TASK TO COMPLETE
A bare number is all that is needed: how many lines below contain the string "rentrée"?

DATA SUPPLIED
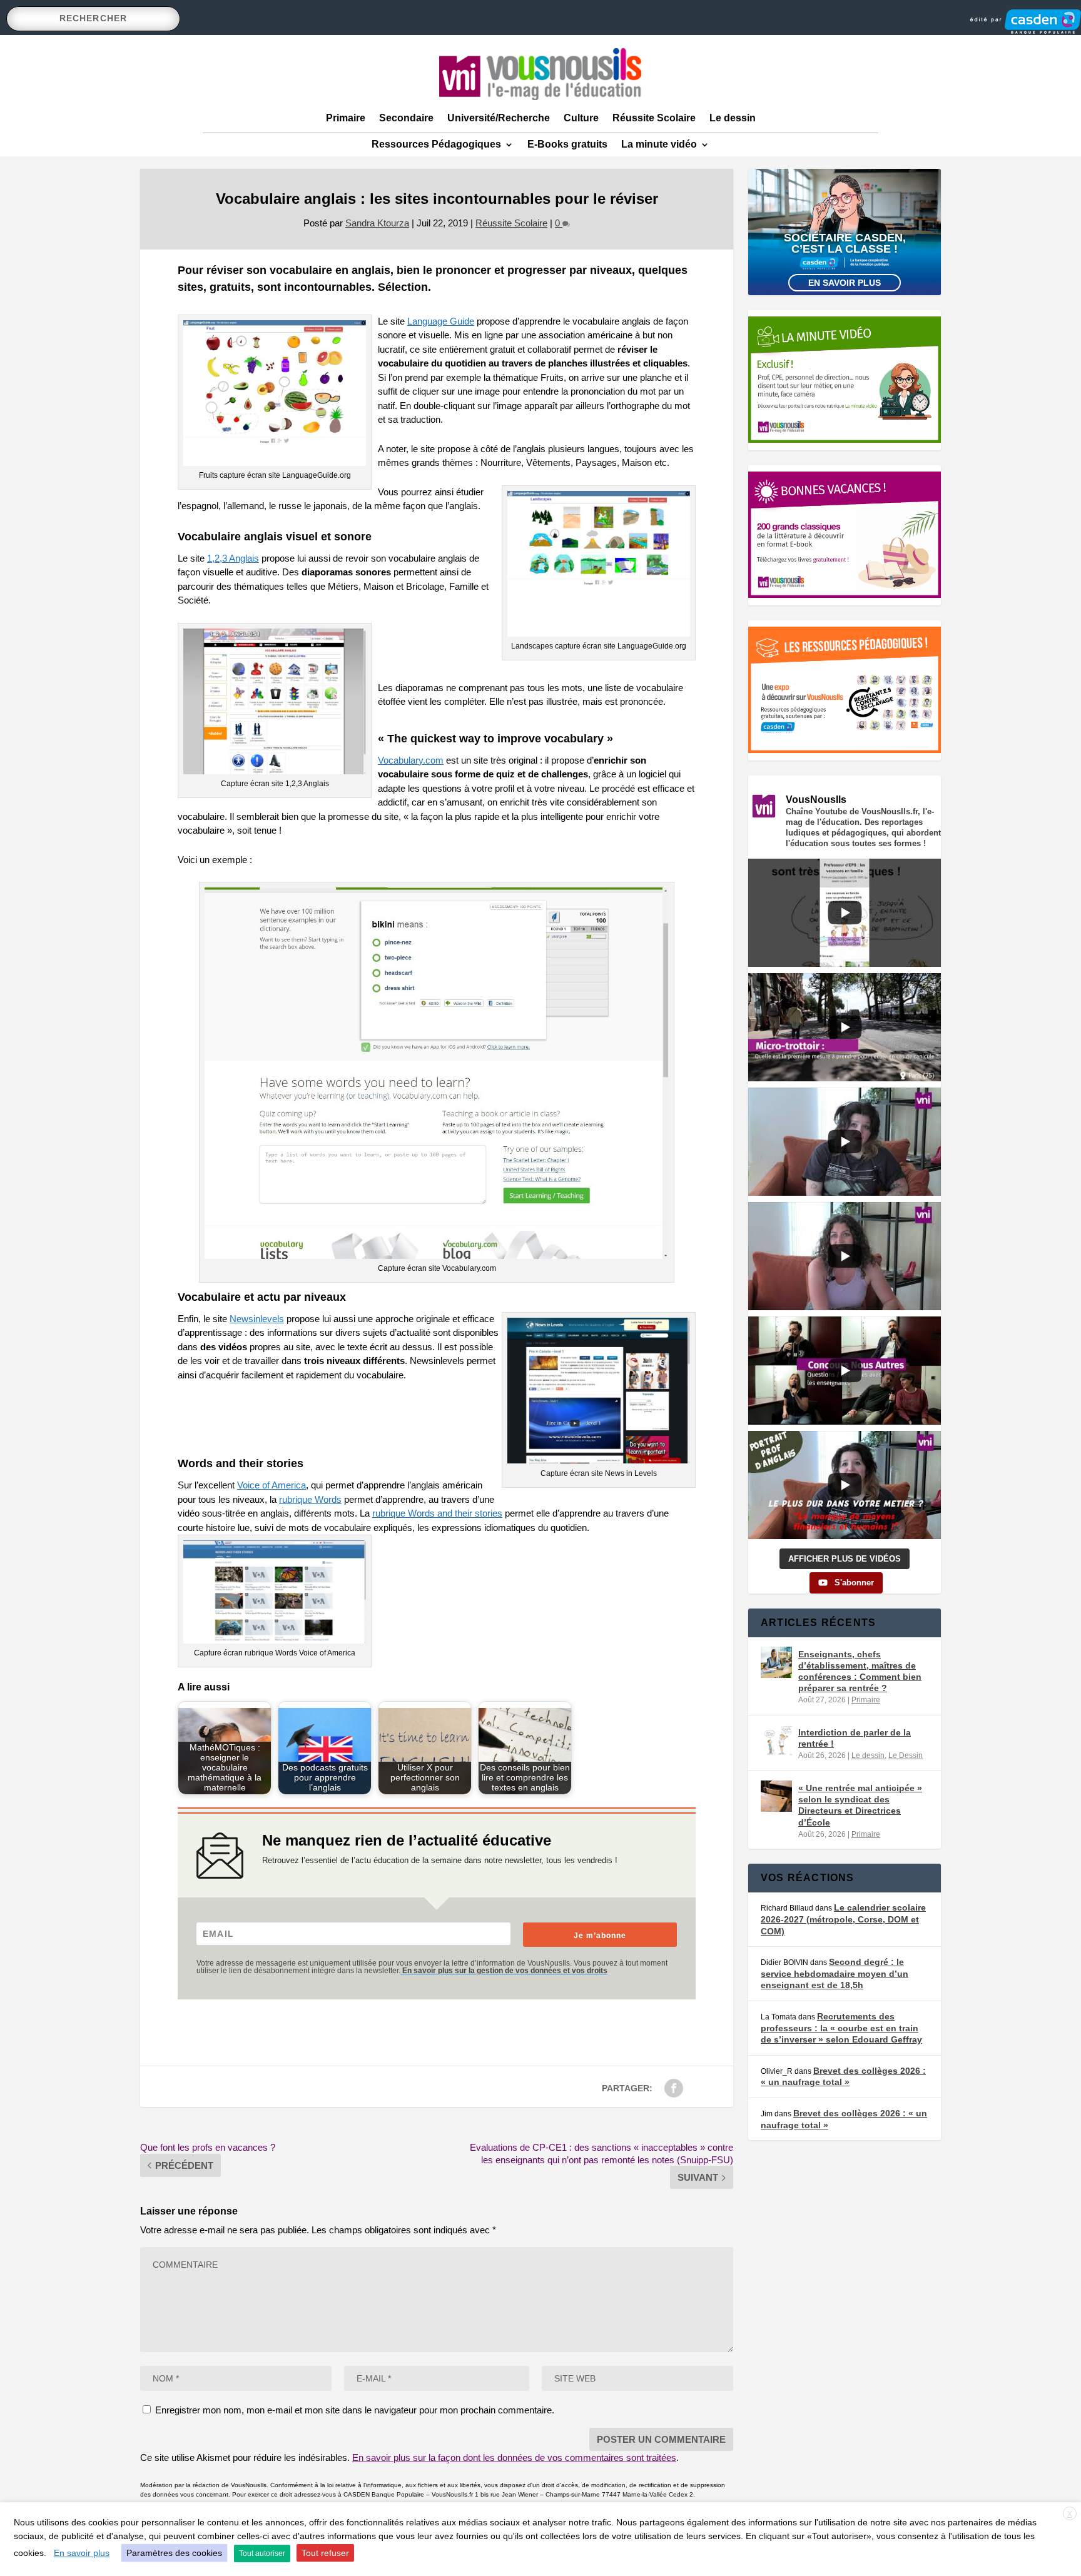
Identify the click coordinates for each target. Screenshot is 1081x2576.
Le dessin (732, 118)
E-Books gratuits (567, 144)
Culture (581, 118)
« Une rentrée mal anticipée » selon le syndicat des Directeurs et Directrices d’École (860, 1805)
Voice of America (271, 1485)
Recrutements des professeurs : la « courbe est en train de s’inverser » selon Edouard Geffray (841, 2027)
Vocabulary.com (411, 760)
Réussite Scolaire (654, 118)
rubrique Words (310, 1499)
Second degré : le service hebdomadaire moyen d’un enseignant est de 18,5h (834, 1973)
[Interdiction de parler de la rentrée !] (776, 1740)
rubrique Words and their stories (437, 1513)
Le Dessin (905, 1755)
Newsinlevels (257, 1318)
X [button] (1069, 2514)
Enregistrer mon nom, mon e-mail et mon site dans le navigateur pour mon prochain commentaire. (354, 2410)
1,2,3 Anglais (233, 558)
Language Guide (440, 321)
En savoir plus (844, 283)
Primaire (345, 118)
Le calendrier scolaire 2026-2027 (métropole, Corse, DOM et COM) (843, 1919)
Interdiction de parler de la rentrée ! (854, 1738)
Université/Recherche (498, 118)
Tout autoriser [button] (262, 2553)
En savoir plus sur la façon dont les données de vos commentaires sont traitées (514, 2457)
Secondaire (406, 118)
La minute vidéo (659, 144)
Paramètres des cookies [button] (174, 2553)
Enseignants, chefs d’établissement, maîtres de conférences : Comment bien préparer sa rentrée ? (859, 1671)
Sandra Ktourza (377, 223)
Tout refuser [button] (325, 2553)
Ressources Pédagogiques (436, 144)
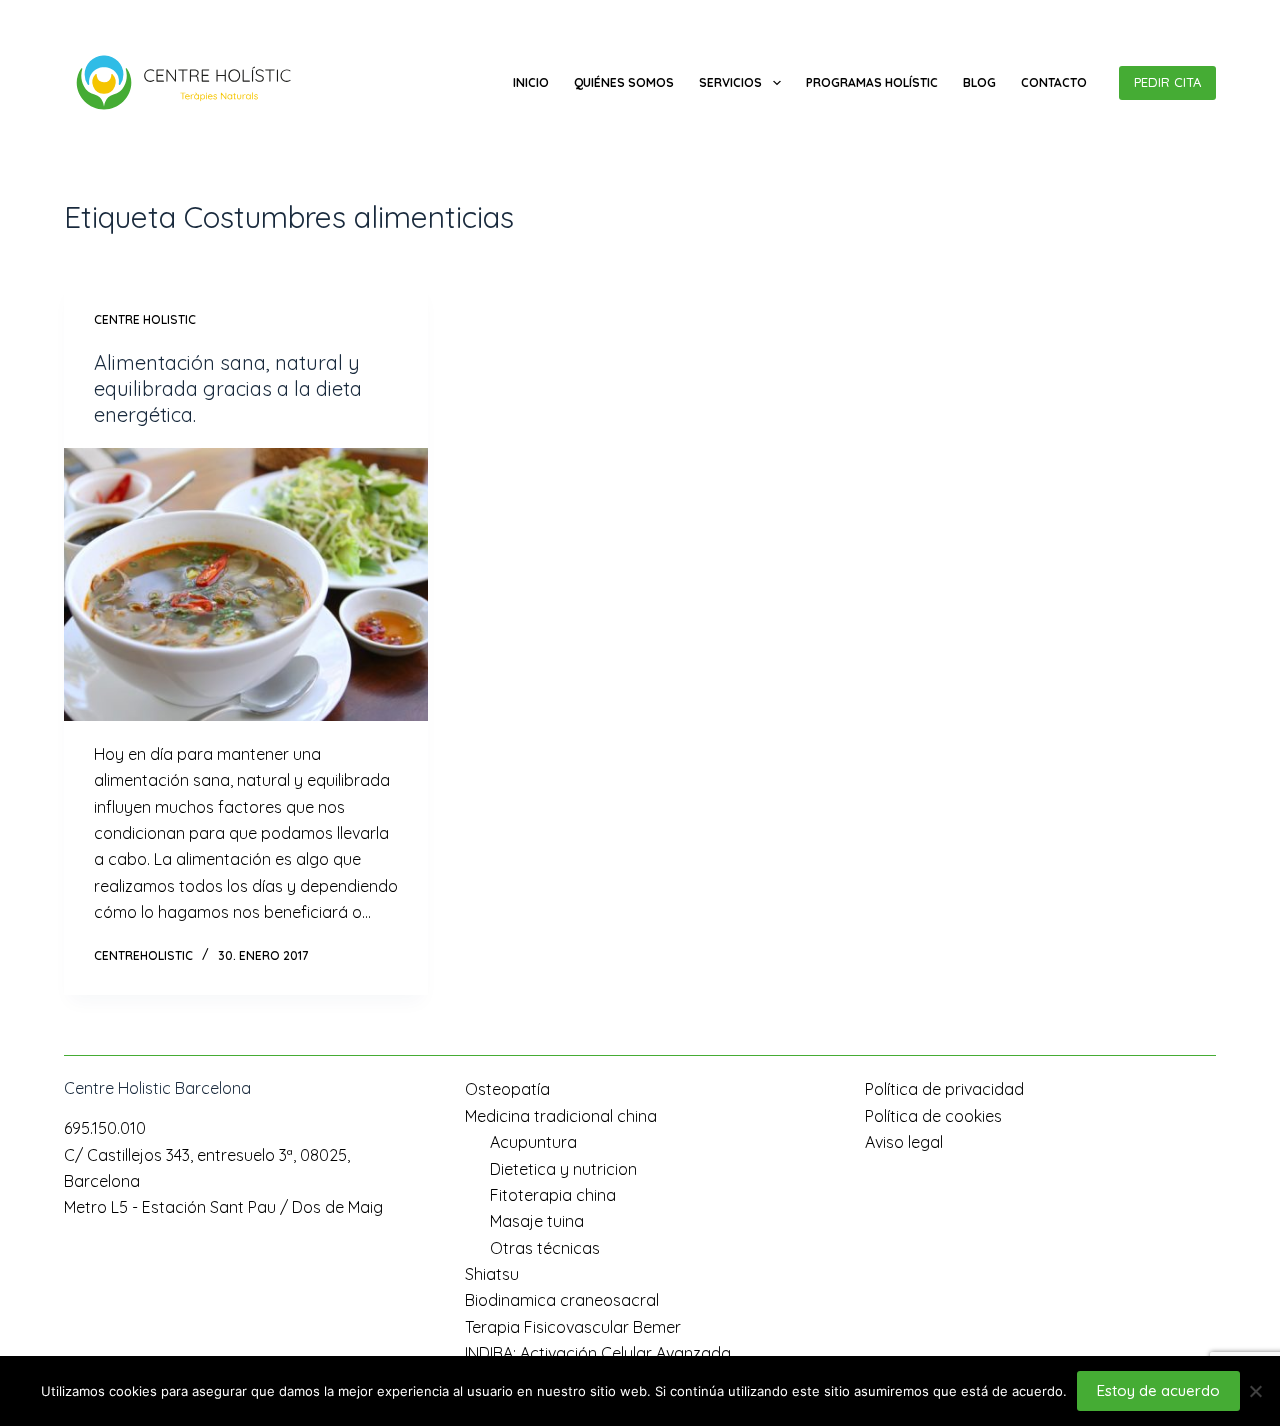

TASK RESULT
4